Jax gives one of his best speeches to the club, detailing how guns have sunk their teeth into the club. He cites all the main statistics, including the 20 deaths from the past two years and the fact that after lawyer’s fees and repairs, they barely even make a profit. He knows pulling away will put a temporary dent in their pockets, but anything less will sacrifice the club’s future. Unlike his father, he tells them, he’s not suffering a crisis of conscience; he wants the Sons to survive and thrive. Women, not bullets, is their means of doing so.
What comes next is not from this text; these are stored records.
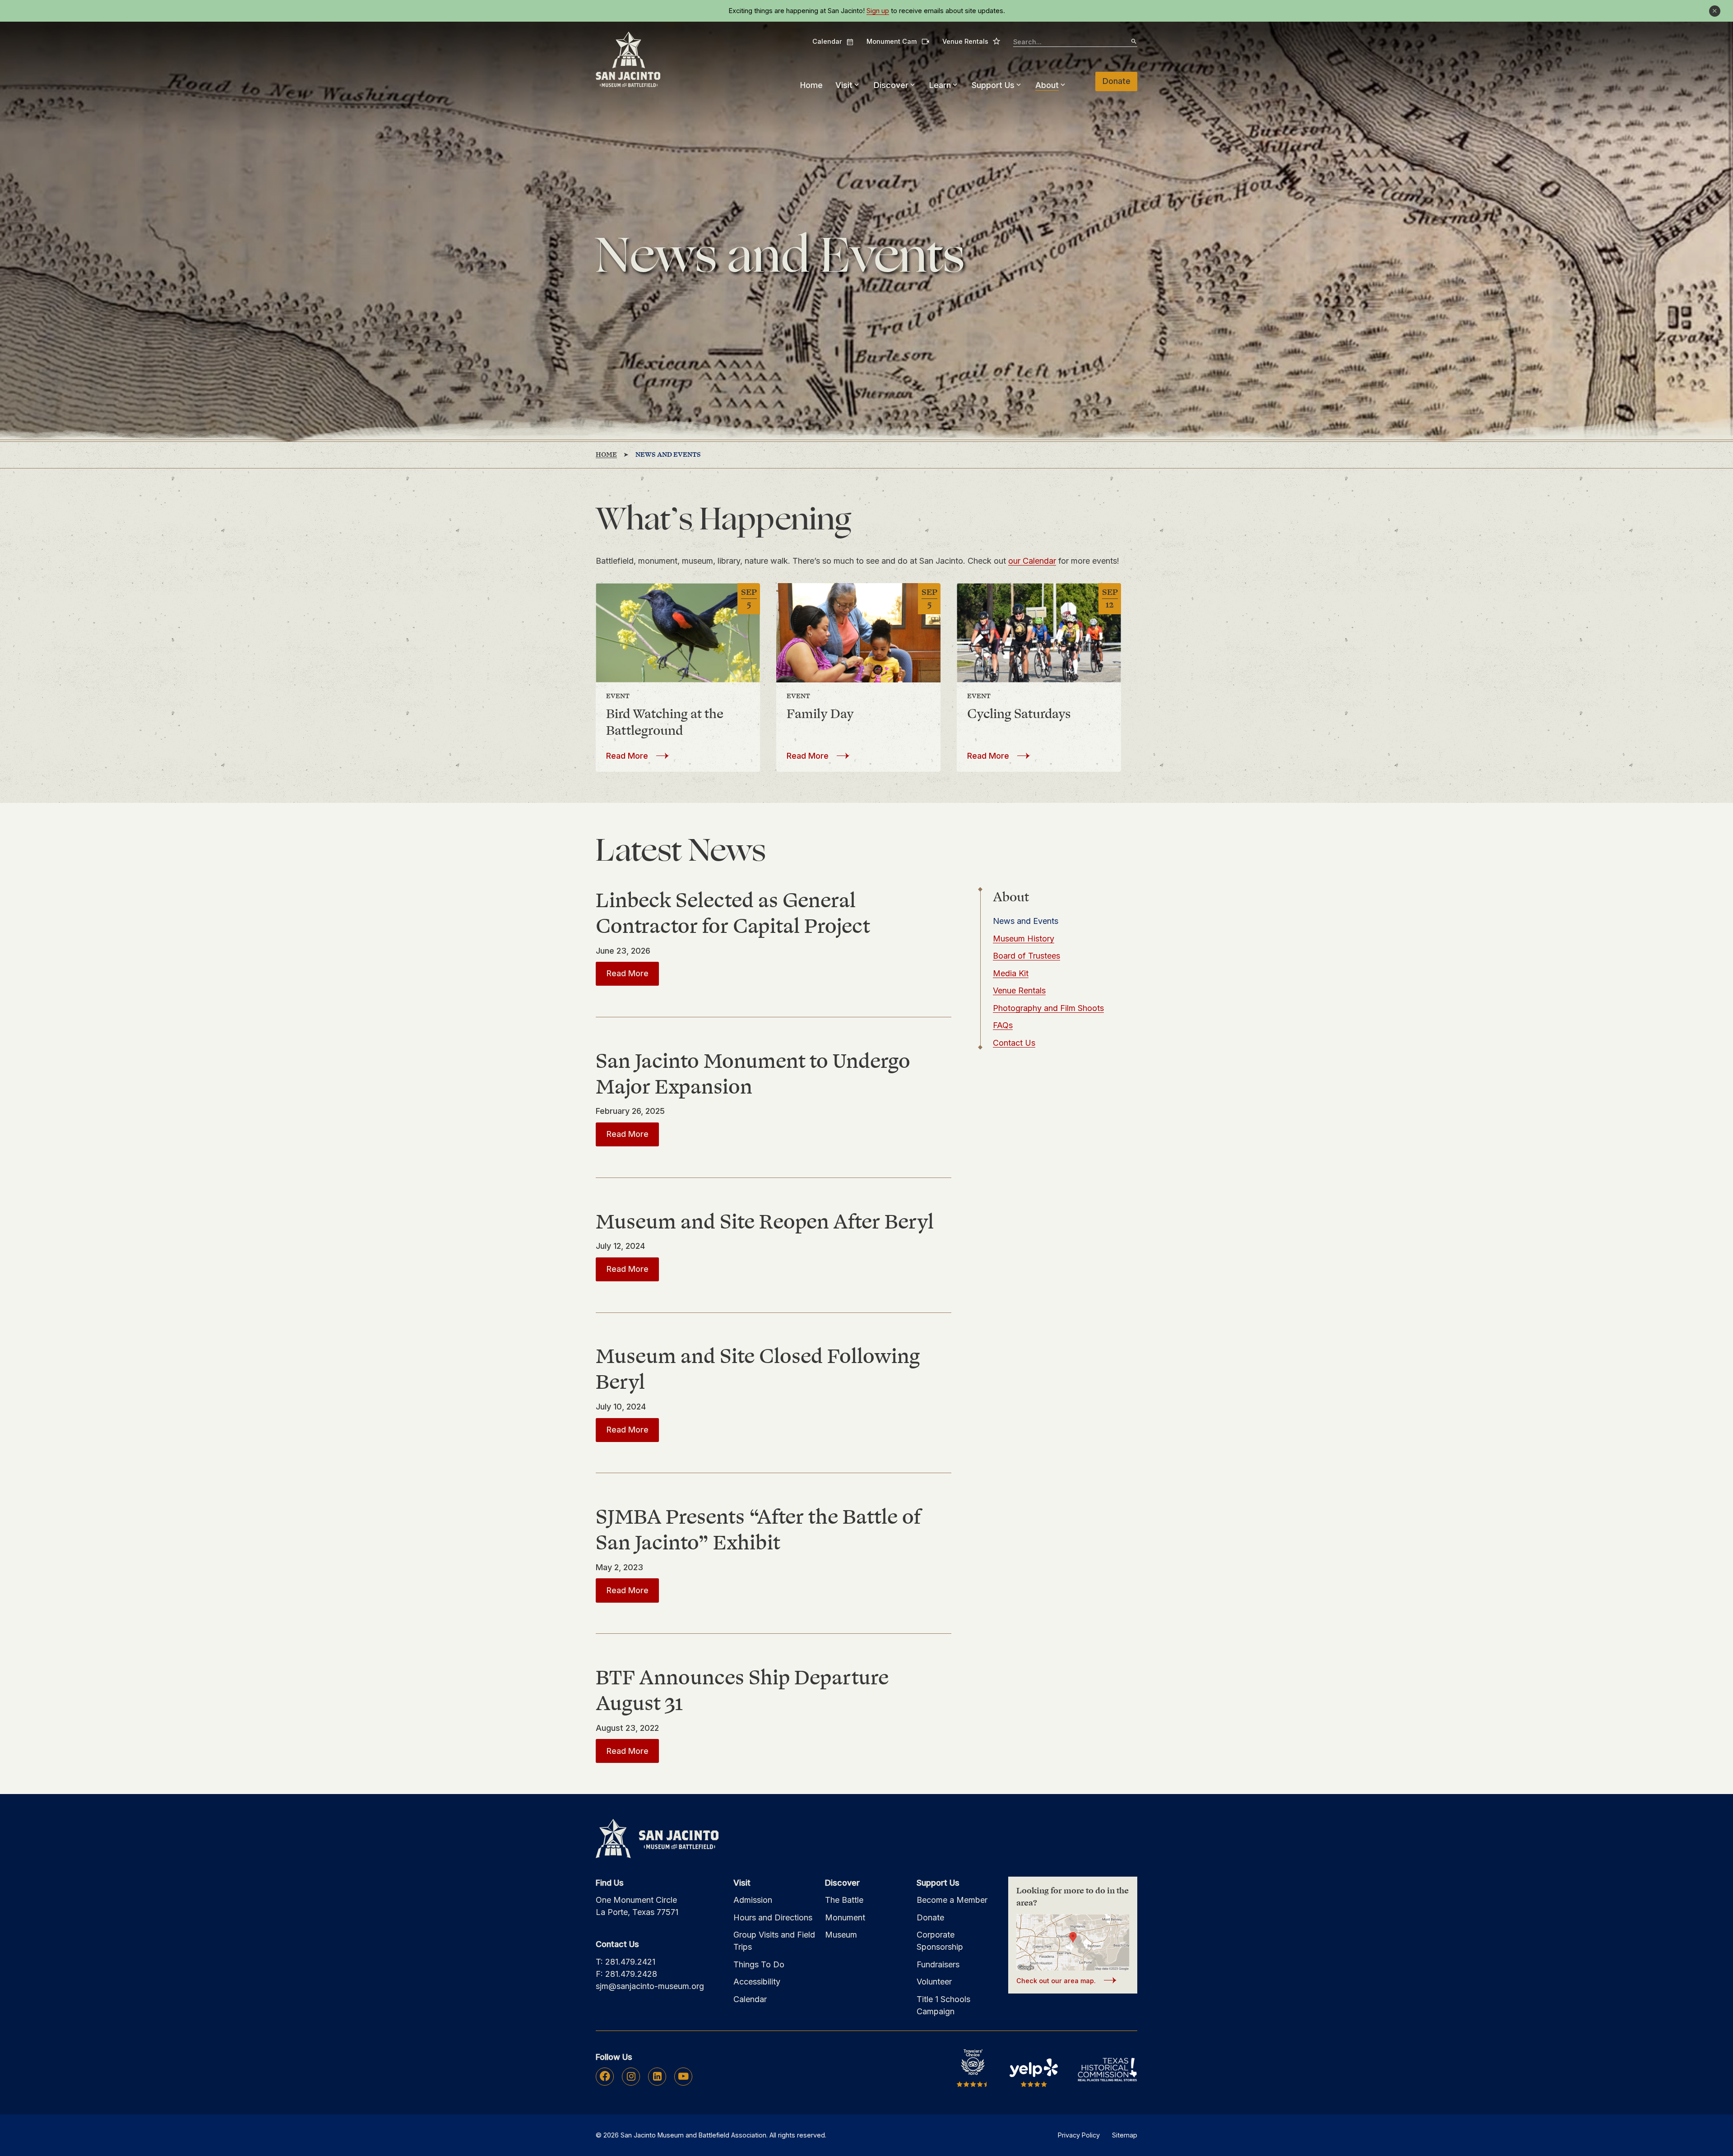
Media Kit (1011, 973)
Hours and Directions (772, 1917)
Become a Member (952, 1900)
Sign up (877, 11)
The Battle (844, 1900)
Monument (845, 1917)
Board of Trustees (1026, 955)
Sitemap (1124, 2135)
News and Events (1025, 921)
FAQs (1003, 1025)
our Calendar (1032, 561)
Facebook (605, 2076)
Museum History (1023, 938)
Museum (841, 1934)
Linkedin (657, 2076)
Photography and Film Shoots (1048, 1008)
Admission (752, 1900)
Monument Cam (897, 41)
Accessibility (756, 1981)
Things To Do (758, 1964)
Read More (637, 755)
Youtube (683, 2076)
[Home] (628, 60)
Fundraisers (938, 1964)
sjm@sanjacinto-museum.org (650, 1986)
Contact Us (1014, 1043)
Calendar (833, 41)
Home (811, 85)
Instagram (631, 2076)
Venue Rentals (971, 41)
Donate (1117, 81)
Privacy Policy (1079, 2135)
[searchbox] (1075, 42)
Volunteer (934, 1981)
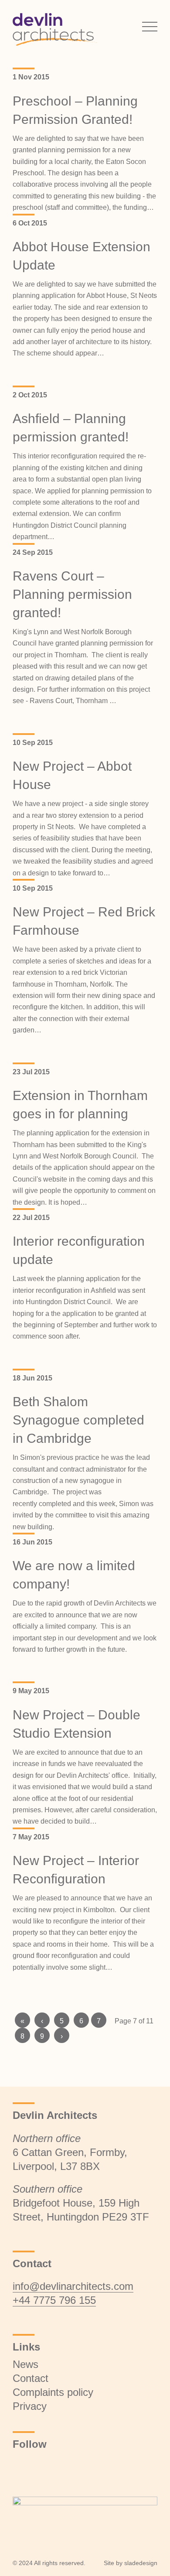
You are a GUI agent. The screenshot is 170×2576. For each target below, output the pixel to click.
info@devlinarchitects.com (73, 2286)
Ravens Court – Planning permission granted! (72, 594)
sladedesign (140, 2562)
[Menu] (145, 26)
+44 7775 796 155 (54, 2300)
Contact (30, 2378)
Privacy (30, 2406)
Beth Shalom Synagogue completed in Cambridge (78, 1419)
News (25, 2364)
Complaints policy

Everyone at the table pounds their fist in unison, and the vote is unanimous. Jax tells Juice to cut out the cowboy stuff, and then meets with Bobby, his long-lost former VP who everyone believes has been off forming a Nomad charter with the club’s other castaways. In an emotional moment, he tells Jax that he loves him, and he’s really been recruiting solid men to bolster the ranks of the Redwood Originals in Charming. United again, they hug it out, and for the first time all season, there’s some semblance of stability and hope on the SoA horizon.

For a grand finale, the club stops by the chop shop on their way home, and lures the mechanic into calling up the two policemen who chased them earlier. They take photos of all the stolen bikes and cars, and use them to force the dirty coppers to give Juice a new bike, and apologize individually to each member of the gang as the rest of them enjoy the spectacle.

Kurt Sutter has said that his show will end after season seven (though there’s some flexibility), and at the moment, almost halfway through this year, there’s a resolution in sight. But it’s far too early for that, and this is not a show to let a character like Jax get off so easily for his past sins. The most resonsant line of the episode came near the beginning, when he and Chis tried to convince Roosevelt that nothing like the explosion was ever going to happen again.

“I can tell you guys really believe that,” he said. “I’m just not sure I do.”

We’d be wise, as viewers, to heed his skepticism. Things have settled down, and this was the rare episode when nobody died, but the odds are that we’re trapped in the eye of the hurricane.